_WRITTEN PROBLEM 1:_ In the passage on evolutionary psychology, what did the writer believe made the human mind special?
_WRITTEN PROBLEM 2:_ Copy the passage on evolutionary psychology word for word, from "I believed in" up to and including "out, particularly wise.".

_ARTICLE:_
[Begin]

I was once a devout member of the Church of Evolutionary Psychology.
I believed in modules — lots of them. I believed that the mind could be thought of as a confederation of hundreds, possibly thousands, of information-processing neural adaptations. I believed that each of these mental modules had been fashioned by the relentless winnowing of natural selection as a solution to problems encountered by our hunter-gatherer ancestors in the Pleistocene. I believe I actually said that we were living in the Space Age with brains from the Stone Age. Which was clever — but not, it turned out, particularly wise.
Along with the Church Elders, I believed that this was our universal evolutionary heritage; that if you added together a whole host of these
domain-specific mini-computers — a face recognition module, a spatial relations module, a rigid object mechanics module, a tool-use module, a social exchange module, a child-care module, a kin-oriented motivation module, a sexual attraction module, a grammar acquisition module and so on — then you had the neurocognitive architecture that comprises the human mind. Along with them, I believed that what made the human mind special was not fewer of these 'instincts', but more of them.

[End]

_SUPPLIED MATERIAL:_
[Begin]

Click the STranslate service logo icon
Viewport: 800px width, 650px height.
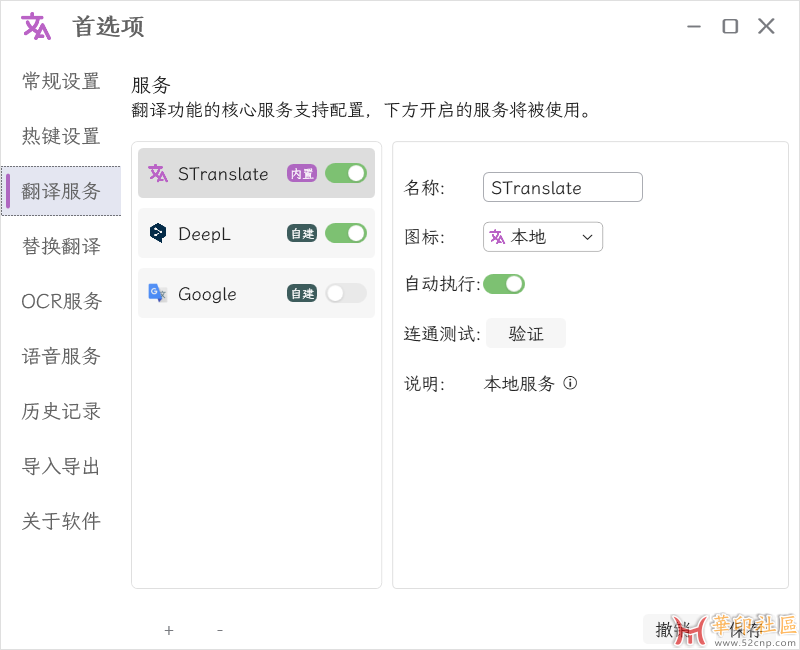point(158,173)
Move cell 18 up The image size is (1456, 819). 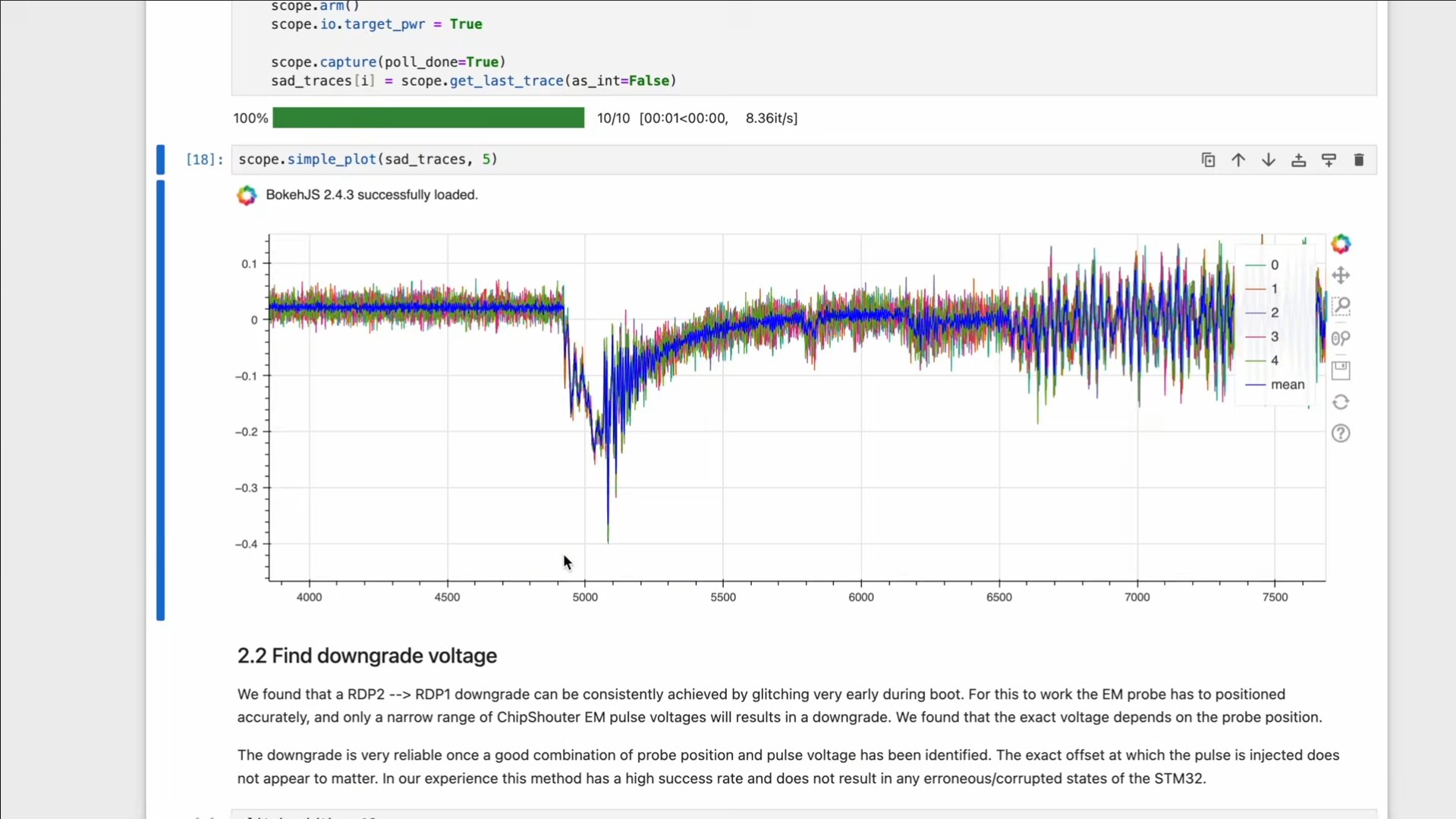pos(1238,160)
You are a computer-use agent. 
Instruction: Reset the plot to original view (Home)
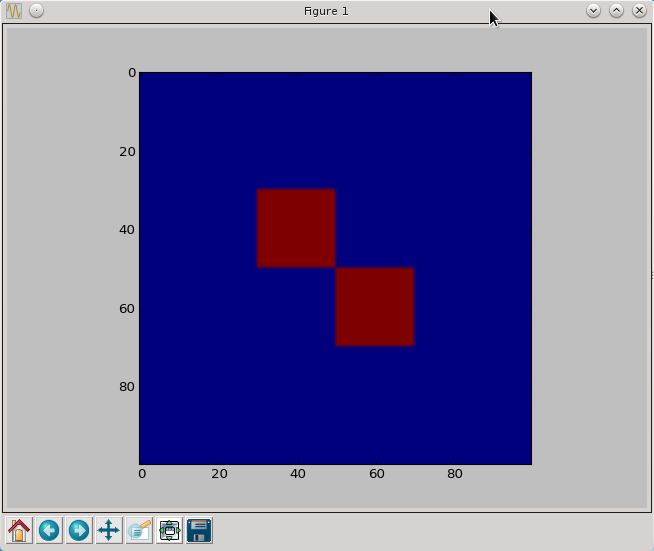[x=19, y=530]
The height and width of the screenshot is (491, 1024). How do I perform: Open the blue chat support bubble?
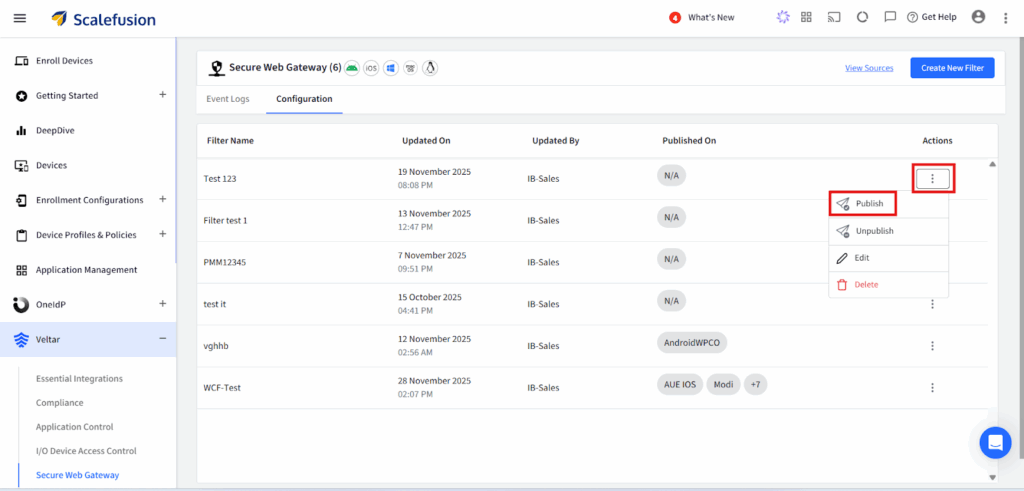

[End]

_WORKED ANSWER 1:_ Not fewer of these "instincts," but more of them.

_WORKED ANSWER 2:_
I believed in modules — lots of them. I believed that the mind could be thought of as a confederation of hundreds, possibly thousands, of information-processing neural adaptations. I believed that each of these mental modules had been fashioned by the relentless winnowing of natural selection as a solution to problems encountered by our hunter-gatherer ancestors in the Pleistocene. I believe I actually said that we were living in the Space Age with brains from the Stone Age. Which was clever — but not, it turned out, particularly wise.